__TASK STATEMENT__
Use the entries below and reproduce exactly the lines from the one containing "You are a GUI" down to the one containing "ระเบียบกฎหมาย (646, 13)", both of them included.

__DATA PROVIDED__
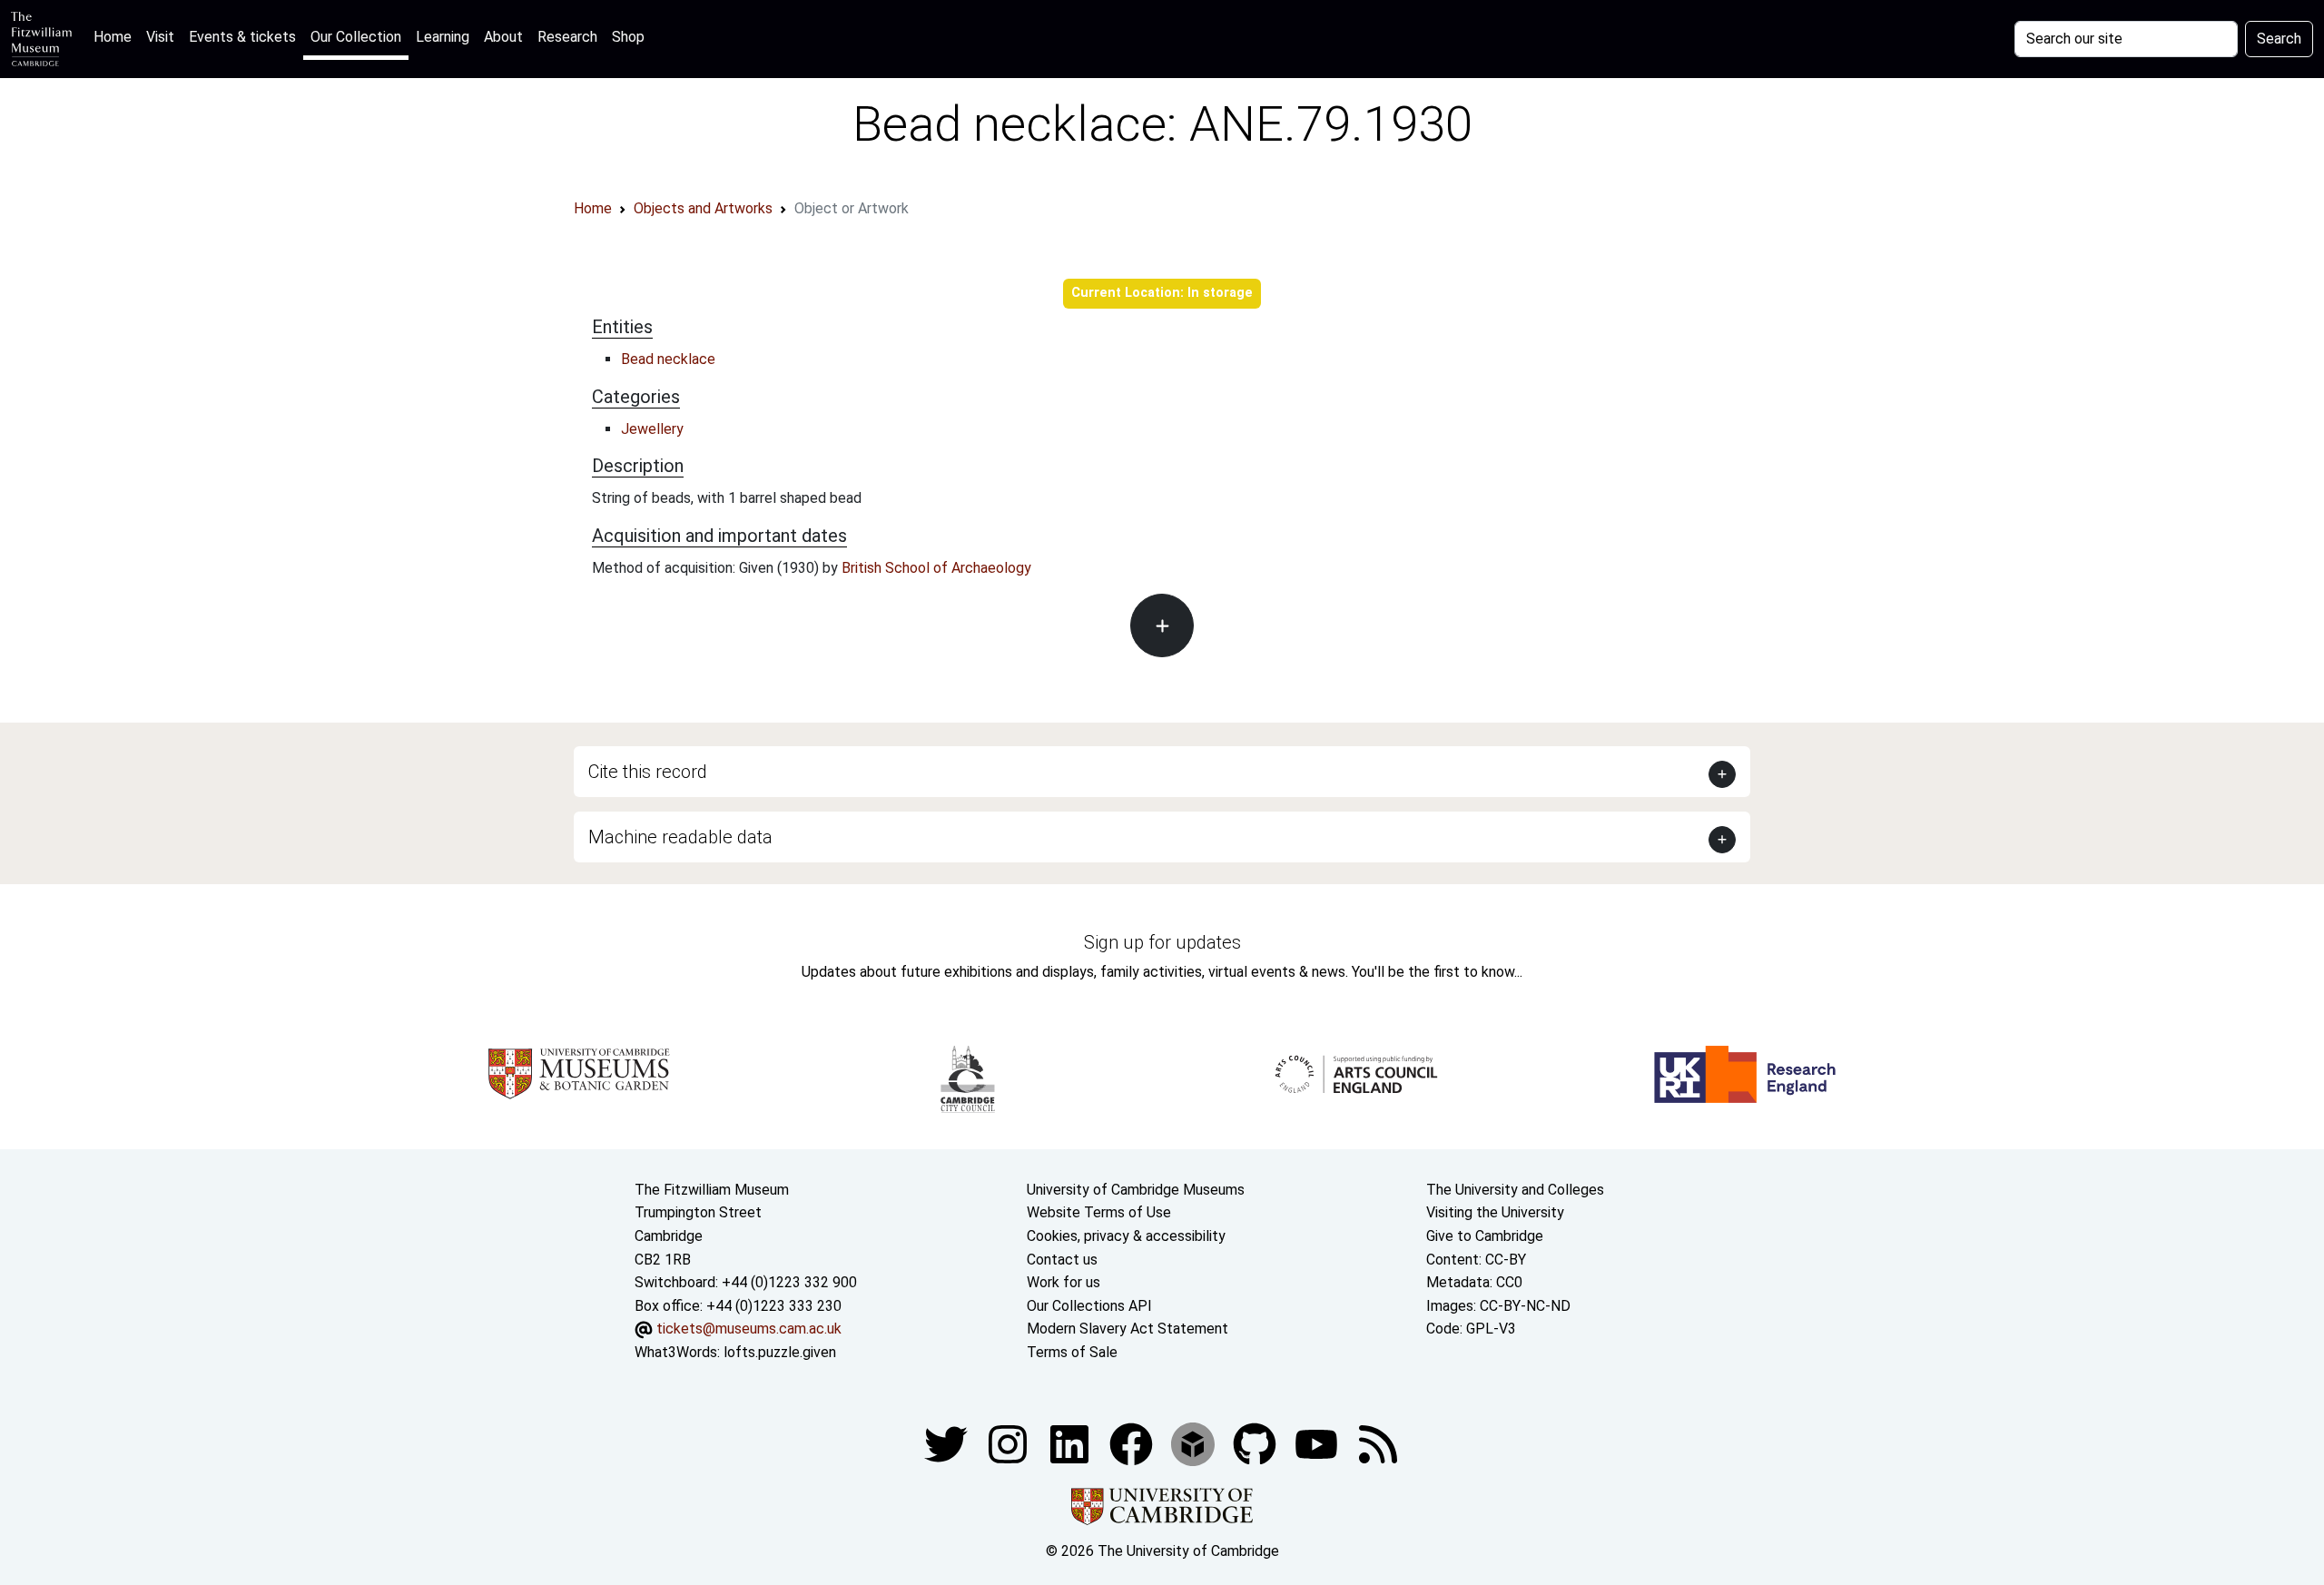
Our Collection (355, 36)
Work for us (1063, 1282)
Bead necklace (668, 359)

...

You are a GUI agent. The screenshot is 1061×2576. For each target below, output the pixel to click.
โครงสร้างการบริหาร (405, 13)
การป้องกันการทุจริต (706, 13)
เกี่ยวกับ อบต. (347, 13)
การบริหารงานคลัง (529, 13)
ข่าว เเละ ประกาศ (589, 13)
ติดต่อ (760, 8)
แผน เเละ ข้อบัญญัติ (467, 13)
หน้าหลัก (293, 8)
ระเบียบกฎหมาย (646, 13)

__REPLY TO THE TASK__
You are a GUI agent. The screenshot is 1061×2576. For each target below, output the pixel to click.
โครงสร้างการบริหาร (405, 13)
การป้องกันการทุจริต (706, 13)
เกี่ยวกับ อบต. (347, 13)
การบริหารงานคลัง (529, 13)
ข่าว เเละ ประกาศ (589, 13)
ติดต่อ (760, 8)
แผน เเละ ข้อบัญญัติ (467, 13)
หน้าหลัก (293, 8)
ระเบียบกฎหมาย (646, 13)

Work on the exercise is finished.